Di banyak negara, kita melihat fenomena bagaimana isu-isu keagamaan muncul sebagai alat pemecah belah dalam pemilu. Misalnya, sebagian calon legislatif akan secara terang-terangan mengaitkan diri mereka dengan Tuhan dan nilai agama untuk menarik suara dari kelompok tertentu. Mereka berusaha membangun citra sebagai "wakil Tuhan" yang bersih dan amanah. Dalam banyak kasus, hal ini berhasil mendatangkan dukungan dari masyarakat yang peduli akan integritas moral, tetapi di balik narasi itu, seringkali justru bersembunyi kepentingan politik yang lebih kompleks.
Konteks ini juga menimbulkan potensi polarisasi dalam masyarakat.

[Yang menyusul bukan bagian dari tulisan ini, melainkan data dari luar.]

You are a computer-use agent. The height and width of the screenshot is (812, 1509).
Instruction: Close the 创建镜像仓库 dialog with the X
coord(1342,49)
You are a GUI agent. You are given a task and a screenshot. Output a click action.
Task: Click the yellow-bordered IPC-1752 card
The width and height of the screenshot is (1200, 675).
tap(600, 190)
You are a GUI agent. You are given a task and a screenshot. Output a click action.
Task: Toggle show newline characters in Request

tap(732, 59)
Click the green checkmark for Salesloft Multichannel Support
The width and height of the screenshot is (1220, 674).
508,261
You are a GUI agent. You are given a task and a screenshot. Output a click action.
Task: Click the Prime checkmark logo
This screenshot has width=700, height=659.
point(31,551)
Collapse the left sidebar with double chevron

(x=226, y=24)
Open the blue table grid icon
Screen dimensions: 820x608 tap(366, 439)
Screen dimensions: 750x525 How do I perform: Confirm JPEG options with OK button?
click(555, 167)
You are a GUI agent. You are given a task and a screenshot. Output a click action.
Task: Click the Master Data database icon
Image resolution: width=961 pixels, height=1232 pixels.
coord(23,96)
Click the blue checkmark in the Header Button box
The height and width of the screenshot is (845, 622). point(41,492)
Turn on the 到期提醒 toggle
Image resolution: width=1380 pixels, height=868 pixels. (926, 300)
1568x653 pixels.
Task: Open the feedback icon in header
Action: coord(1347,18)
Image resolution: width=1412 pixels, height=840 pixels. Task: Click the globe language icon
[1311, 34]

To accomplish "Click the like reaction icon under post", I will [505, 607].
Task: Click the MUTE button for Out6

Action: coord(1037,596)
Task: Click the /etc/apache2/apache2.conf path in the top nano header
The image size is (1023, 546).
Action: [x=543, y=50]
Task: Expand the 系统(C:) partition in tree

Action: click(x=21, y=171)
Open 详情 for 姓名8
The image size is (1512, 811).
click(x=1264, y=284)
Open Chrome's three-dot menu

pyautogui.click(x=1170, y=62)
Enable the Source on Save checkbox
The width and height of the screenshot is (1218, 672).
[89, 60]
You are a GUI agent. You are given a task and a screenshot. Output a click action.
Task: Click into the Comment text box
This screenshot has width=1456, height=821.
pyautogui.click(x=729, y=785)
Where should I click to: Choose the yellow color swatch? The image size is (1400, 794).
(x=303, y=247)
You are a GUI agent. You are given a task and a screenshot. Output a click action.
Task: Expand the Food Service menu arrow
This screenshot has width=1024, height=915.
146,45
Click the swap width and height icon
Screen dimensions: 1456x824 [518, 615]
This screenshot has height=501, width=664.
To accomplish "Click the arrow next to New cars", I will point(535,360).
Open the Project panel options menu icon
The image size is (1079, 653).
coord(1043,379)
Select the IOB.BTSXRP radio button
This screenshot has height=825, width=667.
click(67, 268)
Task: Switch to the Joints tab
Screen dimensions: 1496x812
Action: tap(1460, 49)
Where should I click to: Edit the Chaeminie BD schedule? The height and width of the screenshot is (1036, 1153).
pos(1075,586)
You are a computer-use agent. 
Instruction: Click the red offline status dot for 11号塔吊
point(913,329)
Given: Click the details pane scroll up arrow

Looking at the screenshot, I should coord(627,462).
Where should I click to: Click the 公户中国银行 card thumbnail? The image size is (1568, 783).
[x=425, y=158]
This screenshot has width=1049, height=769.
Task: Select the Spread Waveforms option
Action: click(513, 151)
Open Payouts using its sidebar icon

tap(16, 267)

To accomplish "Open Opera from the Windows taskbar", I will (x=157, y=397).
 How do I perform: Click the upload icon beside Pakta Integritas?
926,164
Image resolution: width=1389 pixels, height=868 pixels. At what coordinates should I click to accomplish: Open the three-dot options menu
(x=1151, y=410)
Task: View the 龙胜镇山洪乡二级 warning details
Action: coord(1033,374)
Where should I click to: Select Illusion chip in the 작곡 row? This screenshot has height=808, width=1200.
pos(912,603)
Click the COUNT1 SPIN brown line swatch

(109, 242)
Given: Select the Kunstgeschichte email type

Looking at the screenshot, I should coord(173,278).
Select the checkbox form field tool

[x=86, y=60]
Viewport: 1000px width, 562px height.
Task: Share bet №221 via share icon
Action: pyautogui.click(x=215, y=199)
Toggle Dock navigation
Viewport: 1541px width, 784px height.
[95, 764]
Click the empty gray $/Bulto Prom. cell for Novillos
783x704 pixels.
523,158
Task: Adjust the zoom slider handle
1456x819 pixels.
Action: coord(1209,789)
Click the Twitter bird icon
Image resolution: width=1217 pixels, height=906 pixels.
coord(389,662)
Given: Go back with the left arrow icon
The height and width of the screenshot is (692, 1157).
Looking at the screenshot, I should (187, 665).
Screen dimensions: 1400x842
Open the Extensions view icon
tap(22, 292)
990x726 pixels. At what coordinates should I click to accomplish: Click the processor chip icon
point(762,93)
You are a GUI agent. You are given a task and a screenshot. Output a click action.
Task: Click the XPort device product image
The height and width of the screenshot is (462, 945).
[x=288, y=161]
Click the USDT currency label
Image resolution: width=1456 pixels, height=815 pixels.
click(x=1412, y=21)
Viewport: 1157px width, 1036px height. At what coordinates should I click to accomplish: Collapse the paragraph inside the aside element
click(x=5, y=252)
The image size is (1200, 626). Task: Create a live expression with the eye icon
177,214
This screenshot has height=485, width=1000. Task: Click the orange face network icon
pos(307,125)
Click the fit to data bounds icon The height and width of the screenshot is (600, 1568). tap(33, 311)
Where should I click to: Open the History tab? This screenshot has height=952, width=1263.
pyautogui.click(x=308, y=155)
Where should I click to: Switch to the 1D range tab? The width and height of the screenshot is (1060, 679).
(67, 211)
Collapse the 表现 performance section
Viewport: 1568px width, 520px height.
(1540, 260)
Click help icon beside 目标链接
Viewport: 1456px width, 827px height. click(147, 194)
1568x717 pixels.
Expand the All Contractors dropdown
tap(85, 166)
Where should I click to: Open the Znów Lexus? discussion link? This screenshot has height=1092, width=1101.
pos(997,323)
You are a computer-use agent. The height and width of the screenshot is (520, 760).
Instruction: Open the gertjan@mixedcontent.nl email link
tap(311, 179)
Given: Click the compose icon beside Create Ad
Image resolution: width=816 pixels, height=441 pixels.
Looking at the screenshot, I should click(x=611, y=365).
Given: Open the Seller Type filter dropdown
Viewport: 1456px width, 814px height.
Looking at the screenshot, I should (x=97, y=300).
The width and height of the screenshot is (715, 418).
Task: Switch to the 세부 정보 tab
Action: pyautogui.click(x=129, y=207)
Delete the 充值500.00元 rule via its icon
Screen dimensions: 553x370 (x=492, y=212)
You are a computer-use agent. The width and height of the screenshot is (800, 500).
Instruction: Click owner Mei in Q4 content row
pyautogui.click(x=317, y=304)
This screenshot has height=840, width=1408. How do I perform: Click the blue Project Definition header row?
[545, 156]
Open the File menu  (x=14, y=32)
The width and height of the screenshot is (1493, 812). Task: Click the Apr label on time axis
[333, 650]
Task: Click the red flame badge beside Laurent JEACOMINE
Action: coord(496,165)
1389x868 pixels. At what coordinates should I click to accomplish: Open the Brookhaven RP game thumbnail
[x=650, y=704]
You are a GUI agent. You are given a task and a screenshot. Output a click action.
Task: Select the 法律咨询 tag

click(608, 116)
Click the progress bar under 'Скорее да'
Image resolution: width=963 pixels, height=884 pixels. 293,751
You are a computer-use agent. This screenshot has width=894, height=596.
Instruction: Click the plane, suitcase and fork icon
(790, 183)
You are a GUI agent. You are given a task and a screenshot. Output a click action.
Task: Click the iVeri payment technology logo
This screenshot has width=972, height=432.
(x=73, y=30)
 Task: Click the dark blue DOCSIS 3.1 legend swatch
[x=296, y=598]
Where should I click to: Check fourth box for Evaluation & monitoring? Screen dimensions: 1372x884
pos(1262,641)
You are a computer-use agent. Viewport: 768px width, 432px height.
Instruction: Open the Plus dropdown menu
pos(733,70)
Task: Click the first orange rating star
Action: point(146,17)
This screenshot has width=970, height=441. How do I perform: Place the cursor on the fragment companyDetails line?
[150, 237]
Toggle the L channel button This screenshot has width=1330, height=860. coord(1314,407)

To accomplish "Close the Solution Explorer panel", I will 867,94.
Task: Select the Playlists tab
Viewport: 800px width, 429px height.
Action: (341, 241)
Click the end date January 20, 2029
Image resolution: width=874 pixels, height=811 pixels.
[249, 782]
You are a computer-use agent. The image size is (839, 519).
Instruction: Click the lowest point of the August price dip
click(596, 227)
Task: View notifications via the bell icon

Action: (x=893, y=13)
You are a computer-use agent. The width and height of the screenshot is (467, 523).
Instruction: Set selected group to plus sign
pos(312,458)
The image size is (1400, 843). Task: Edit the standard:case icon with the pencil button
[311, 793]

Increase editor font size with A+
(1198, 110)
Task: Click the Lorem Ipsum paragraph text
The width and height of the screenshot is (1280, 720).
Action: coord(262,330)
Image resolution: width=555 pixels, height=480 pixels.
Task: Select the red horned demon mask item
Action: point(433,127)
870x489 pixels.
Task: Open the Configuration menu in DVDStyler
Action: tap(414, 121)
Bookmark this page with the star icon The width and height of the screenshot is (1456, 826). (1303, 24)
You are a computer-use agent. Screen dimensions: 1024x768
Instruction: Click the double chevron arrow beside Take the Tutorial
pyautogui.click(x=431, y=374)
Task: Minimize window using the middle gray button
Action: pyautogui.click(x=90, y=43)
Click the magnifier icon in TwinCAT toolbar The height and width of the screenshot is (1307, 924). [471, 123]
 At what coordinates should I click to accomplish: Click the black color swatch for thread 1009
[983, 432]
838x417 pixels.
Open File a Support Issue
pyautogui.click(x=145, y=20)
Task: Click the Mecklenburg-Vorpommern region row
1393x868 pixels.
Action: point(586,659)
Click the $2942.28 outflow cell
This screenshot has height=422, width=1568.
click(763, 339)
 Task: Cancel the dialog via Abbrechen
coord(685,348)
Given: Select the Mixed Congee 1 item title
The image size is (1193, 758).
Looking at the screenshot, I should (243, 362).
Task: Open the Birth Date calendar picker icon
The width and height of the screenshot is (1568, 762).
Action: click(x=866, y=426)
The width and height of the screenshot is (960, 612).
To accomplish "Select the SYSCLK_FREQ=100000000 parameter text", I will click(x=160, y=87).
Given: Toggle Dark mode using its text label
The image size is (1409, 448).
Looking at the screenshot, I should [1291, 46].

Ketika Tuhan dijadikan alat untuk meraih kekuasaan, bisa jadi yang terjadi sebaliknya adalah perpecahan antara yang "beriman" dan yang "tidak beriman". Hal ini berbahaya karena ia menciptakan kesenjangan yang lebih besar dan saling menyalahkan antara kelompok yang berbeda. Dalam hal ini, Tuhan justru tidak hanya ada di dalam kotak suara, tetapi juga menciptakan kubu-kubu yang saling berjualan.
Lebih jauh, fenomena pemilu ini juga dapat menyebabkan kehilangan nilai-nilai spiritual universal yang seharusnya ditegakkan. Ketika Tuhan dijadikan alat legitimasi, nilai-nilai cinta, kasih sayang, dan keadilan—yang seharusnya menjadi landasan beragama—mulai tergantikan oleh ambisi politik. Dengan kata lain, Tuhan yang seharusnya menjadi sumber inspirasi untuk mewujudkan masyarakat yang lebih baik, malah dijadikan representasi bagi kepentingan individu atau kelompok.